We could have hired the parish hall for free (church school) and the deacon has a deal with a local pizza shop for events. They would have supplied food at low cost. The parish centre provides free juice for the children. Someone else has a relative who provides daft party games and music, like inflatable sumo wrestling costumes and tug of war ropes and would have done it at cost. No transport needed as it's just up the road. That would have cost around £20 each.

Insta-mothers pushed for the expensive party as it would look better on social media(?!)

Thing is, the themed bus was a total waste of money IMO as it was themed from a film aimed at teens and adults so I doubt any of the children would have got it.

The food was a waste of money as it was all fancy stuff you'd serve to adults, like posh dogs in brioche with caramelised onion chutney, whereas kids would be just as happy with tinned hot dogs in a bog standard white roll.

No idea why a big cake with all their names on was needed, or why they needed gift bags.

My child didn't go as I'm on a low income and I thought spending £75 on a kids party was a stupid waste of money. We don't normally have takeaway due to the cost, so I let her order takeaway instead and she was pleased with that.

Burningbud1981 · 10/05/2026 14:23

My son left last year. They had a BBQ and DJ… £6

dizzydizzydizzy · 10/05/2026 14:31

Sounds a lot. For DC2’s y6 party, the organisers proposed booking limos at some extortionate price. Everyone replied with positive comments. I replied, with very sorry but too expensive for me so please count DC2 out. That opened the flood gates and about half the parents also said it was too expensive and they then ditched the limo plan. Maybe speak up?

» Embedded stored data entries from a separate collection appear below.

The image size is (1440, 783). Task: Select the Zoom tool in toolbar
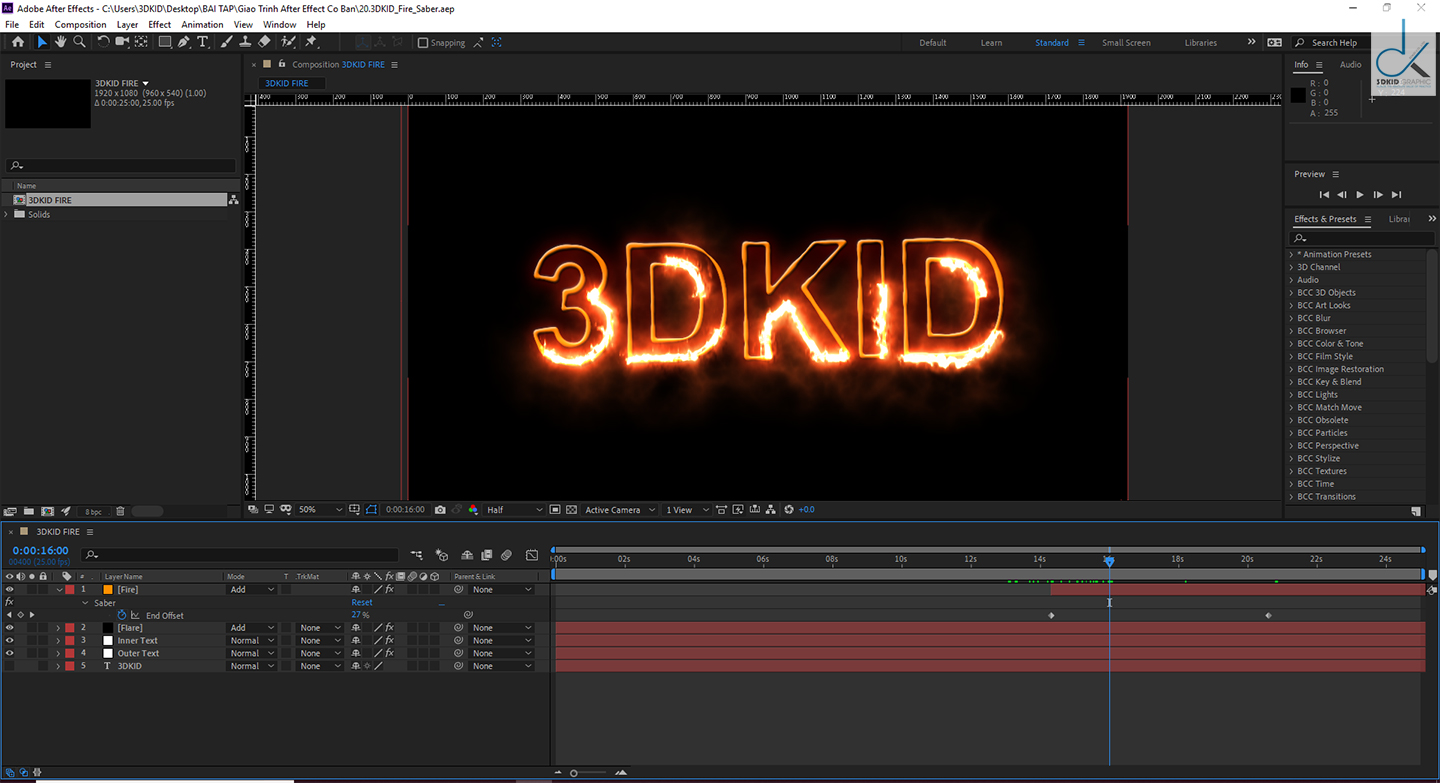pyautogui.click(x=80, y=41)
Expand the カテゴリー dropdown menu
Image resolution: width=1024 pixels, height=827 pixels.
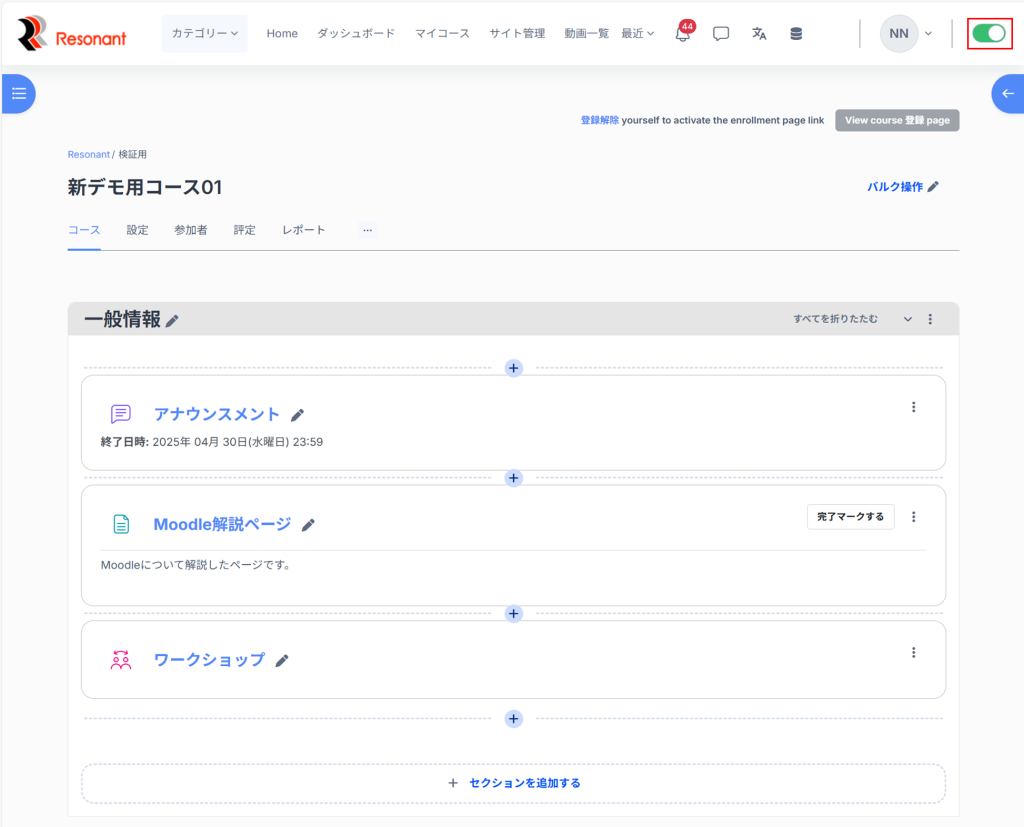[x=204, y=33]
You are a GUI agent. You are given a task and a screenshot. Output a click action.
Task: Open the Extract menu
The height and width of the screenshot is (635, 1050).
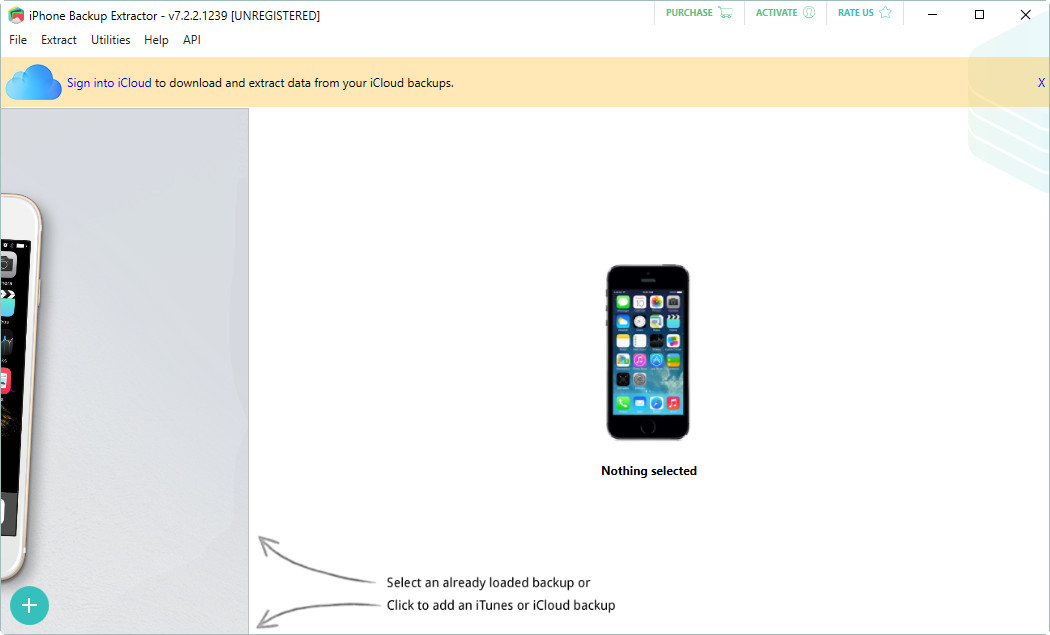pyautogui.click(x=58, y=40)
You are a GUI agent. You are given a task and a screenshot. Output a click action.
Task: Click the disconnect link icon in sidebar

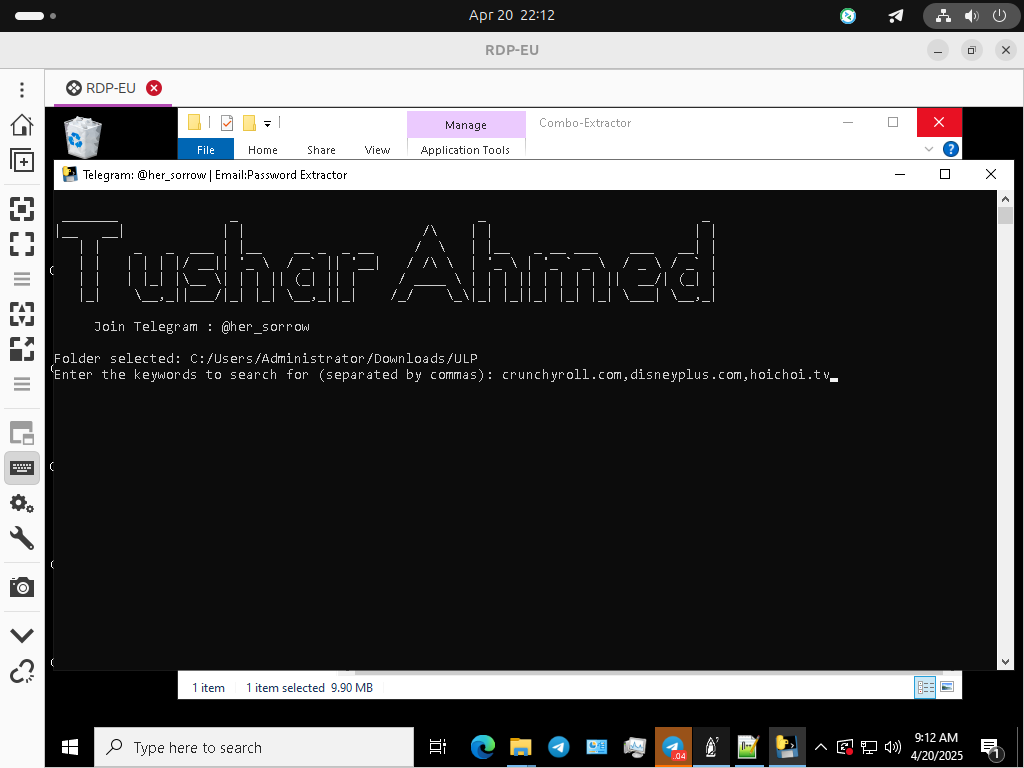(21, 671)
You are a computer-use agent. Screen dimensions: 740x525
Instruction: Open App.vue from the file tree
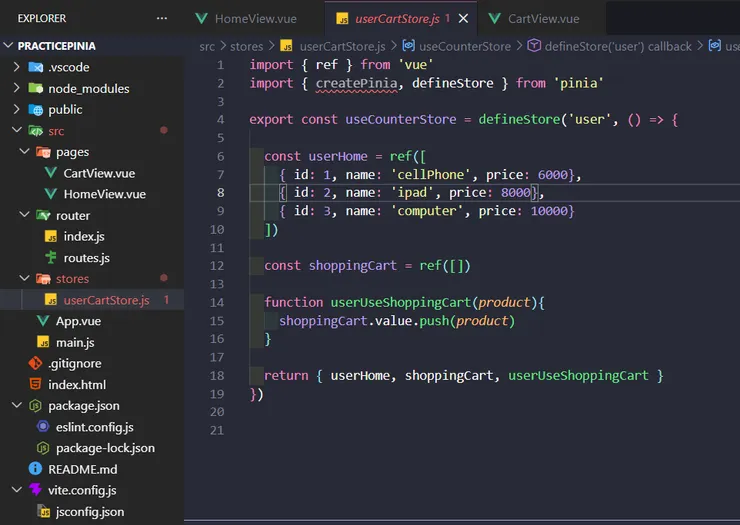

mcmuffin22 · 10/05/2026 14:34

I think ours was £15 because the pta contribute each year to fund a bouncy castle and food. Also school field so no hire costs.

InterestedDad37 · 10/05/2026 14:35

Is someone making money out of this venture?

hby9628 · 10/05/2026 14:38

I think we are paying about £25 per child. We them have a hoodie to buy £17 & a yearbook which is maybe £15
our leavers do incudes DJ, 360 photobooth, food & they are getting a couple of keepsakes to take home. I think there’s an ice cream van coming too but that’s not included in the cost.

Roads · 10/05/2026 14:40

InterestedDad37 · 10/05/2026 14:35

Is someone making money out of this venture?

I don't see how they can't be making money.

Even if we give the benefit of the doubt and say they have balloon arches, fancy cupcakes, dominoes pizza delivered, an amazing DJ plus inflatables and a photo booth etc that still leaves change.